Late introduction to ARV therapy is calamitous


In well-resourced countries of the North the threshold is generally <350, and there is discussion of raising this level even higher. In poorly resourced countries of the South, including economic giant South Africa, it is recommended that treatment begins after someone's CD4 count dips below 200 cells/mm3.

During my recent trip to Kimberly I learnt that in South Africa, delays in initiating treatment mean that the average starting point of ARV therapy is a CD4 count of 87 cells/mm3. Dr Francois Venter, of the Southern African HIV Clinicians Society, remarked that patients in his Johannesburg clinic commence treatment at a CD4 count of 80-100 cells/mm3, a level that has not changed in four years. A study in two Durban clinics found most patients were tested at a late stage of infection with over 60 percent of CD4 counts below 200 cells/mm3. Of these patients just 42 percent had begun treatment within 12 months. The late stage at which people with HIV and AIDS in South Africa are diagnosed and the subsequent delay in getting the sufferers onto treatment has devastating consequences. Of those who were eligible for treatment, more than a fifth died, mostly before beginning treatment.

Currently a debate is gathering pace in South Africa regarding whether treatment guidelines should be revised to raise the CD4 treatment threshold from 200 to 350 cells/mm3. The South African National AIDS Council (SANAC), which advises the government on AIDS policy, has recommended this proposal, which is being reviewed by the National Health Council.

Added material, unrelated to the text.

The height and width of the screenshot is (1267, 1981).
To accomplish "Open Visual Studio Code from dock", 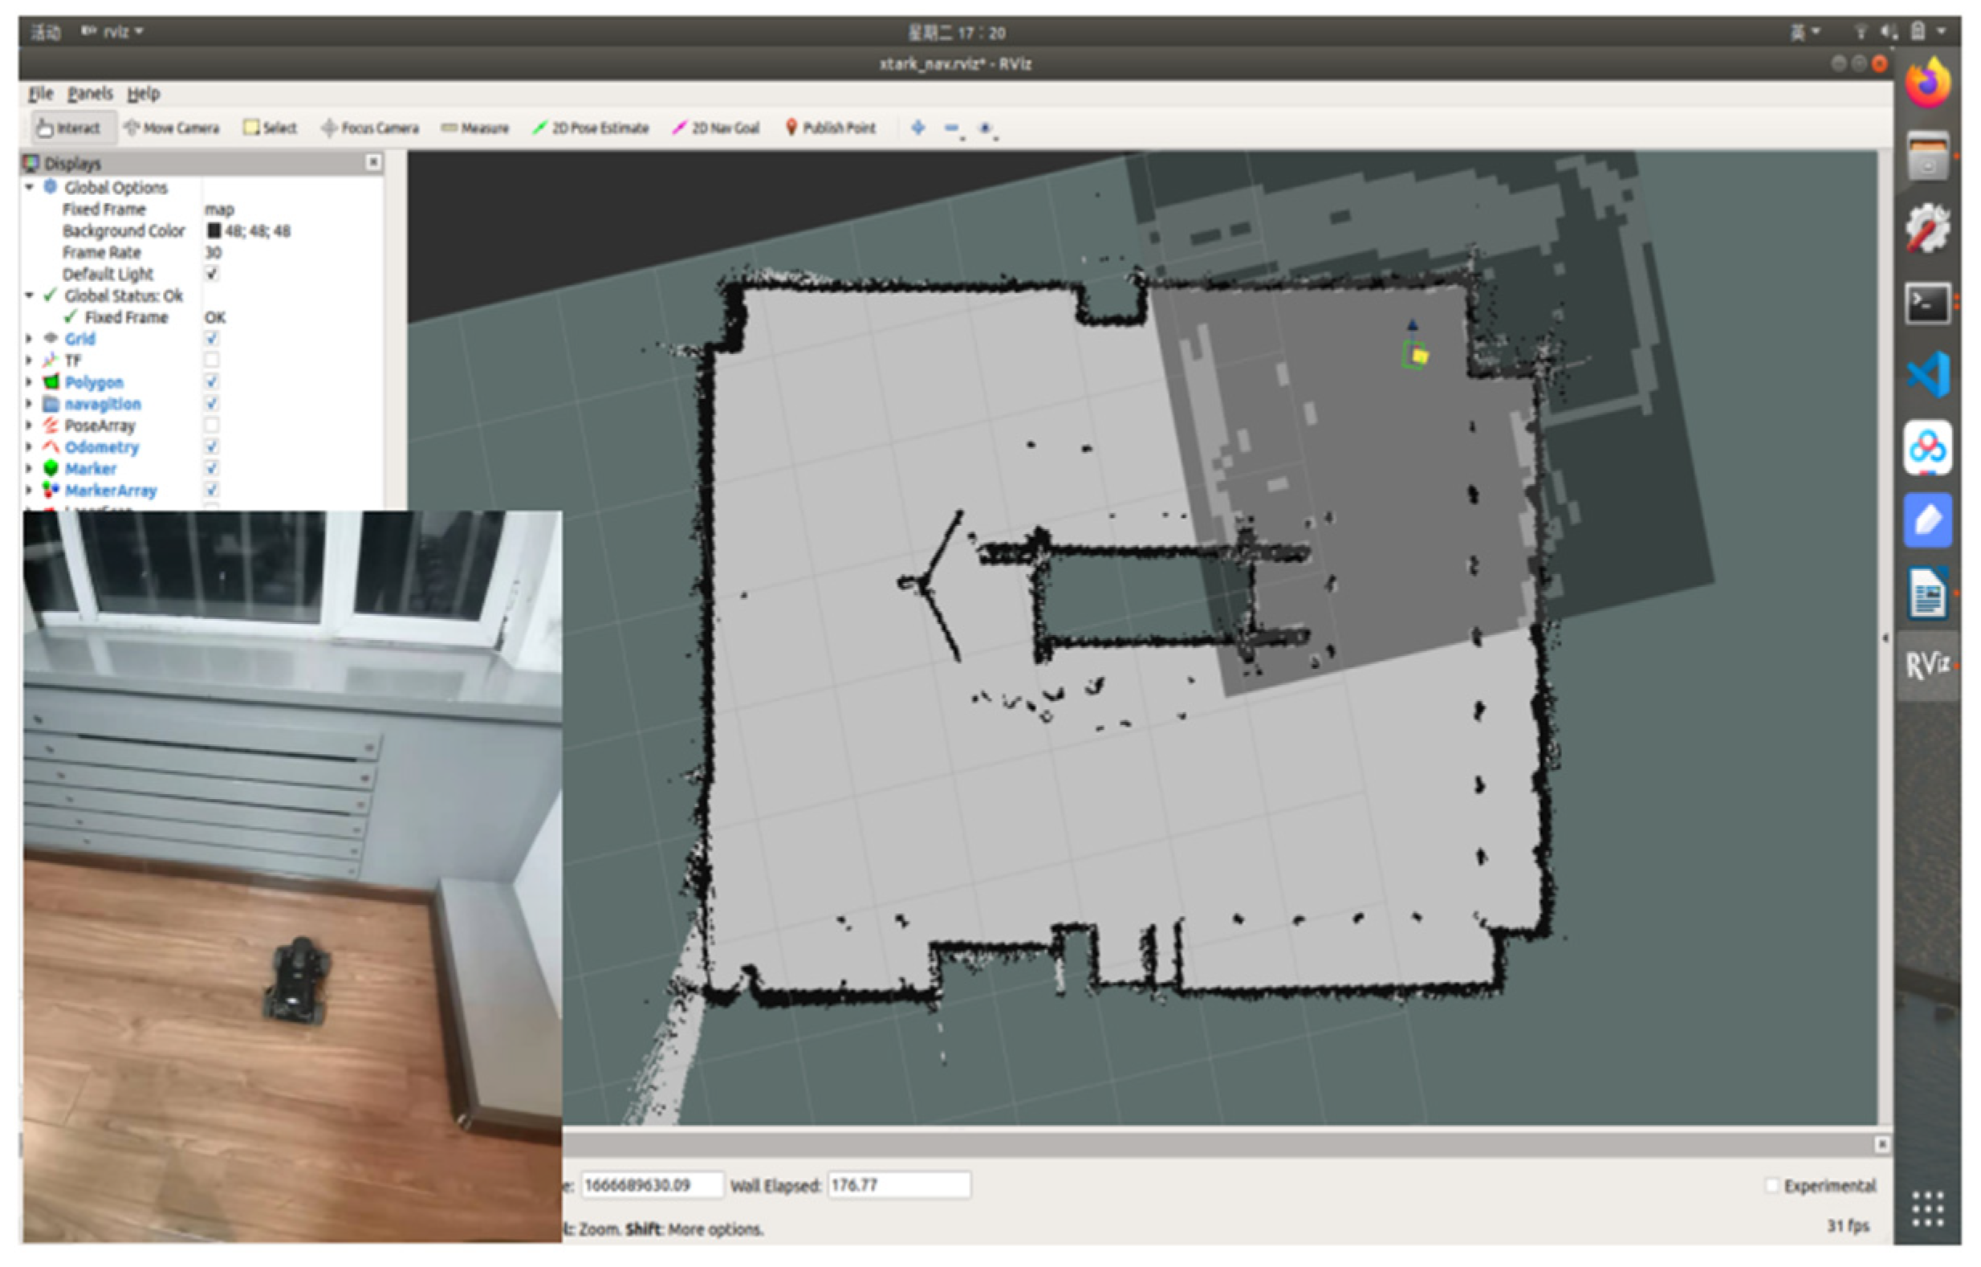I will pos(1928,374).
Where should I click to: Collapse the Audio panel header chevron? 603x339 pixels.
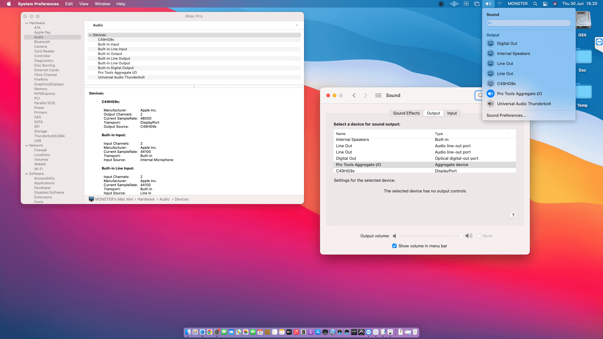tap(297, 25)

One projection compared raising the treatment threshold to either 250 or 350 cells/mm3.The researchers' model predicted 76,000 deaths could be prevented over five years if treatment was initiated below 350 cells, compared with below 250, assuming that 30 percent of eligible patients were identified and linked to care.

Advocates of raising the treatment threshold to <350 cells acknowledge that this would require greater expenditure but would be cost effective in the long run. A representative from the Treatment Action Campaign said: 'This is going to be expensive to implement, but these recommendations will eventually lead to cost savings. It's a cost that has simply been deferred.'

Others, such as Dr Venter, argue that amending guidelines to raise the treatment threshold neglects the fact that many patients are currently starting treatment long after becoming eligible for it, only once they have become seriously ill. Venter has also said there are reservations among doctors about earlier treatment using the antiretroviral drug, stavudine (or d4T), used in South Africa's first-line treatment, which has major side effects.

In Zimbabwe, cotrimoxazole preventive therapy is proving beneficial for HIV-infected individuals with CD4 cell count below 200-250 per mm3. This is because CPT prevents Pneumocystis (known in the recent past as carinii) pneumonia and other common bacilli infections in immune suppressed persons. This drug is well tolerated and taken until there is indication of strengthened immunity as a response to ARV treatment. Usually chances of co-infection are high where CD4 count is less 200 cells/mm3.

Tuberculosis quickly projects its ugly head to a person with immuno-suppression. As a result, it is germane for researchers and individual country think tanks to recommend that ARV therapy be initiated as soon as the CD4 count has been detected to be slightly less than 350. During this period the person will be clinically ill though stable. Side effects of these drugs are high and need to meet relatively strong properties in the body for swift response to treatment.

While many governments in developing countries may develop cold feet to endorse the decision citing their weak balance sheets, the present start up point is not all-embracing.Early entry onto ARV therapy reduces wanton mortality and scares away morbidity, thereby stabilising productivity on the economic front. Again orphan statistics is tremendously curtailed bringing more respite to governments whose coffers are dwindling on daily basis.

Parents on ARVs are masters of their own destiny and families. Accepting their status is a plus to individual government's fiscal burden; a prudent domino effect. It is no secret that people living with HIV and AIDS (PLWHAS), just like the negative ones, do not know their eventual 'home'. As governments support them in the provision of the necessary drugs so they reciprocate by giving love to their dependents as well as planning for their future. PLWHAS are turned into economists by nature of understanding their condition better than their empathizers and sympathizers.

Initiating ARV treatment is tantamount to burning a candle at both ends. Access to drugs is a great political issue therefore it is not wisdom to wait until the patient is bed-ridden to dispense COVIRO or TRIVIRO as a means of striking the balance.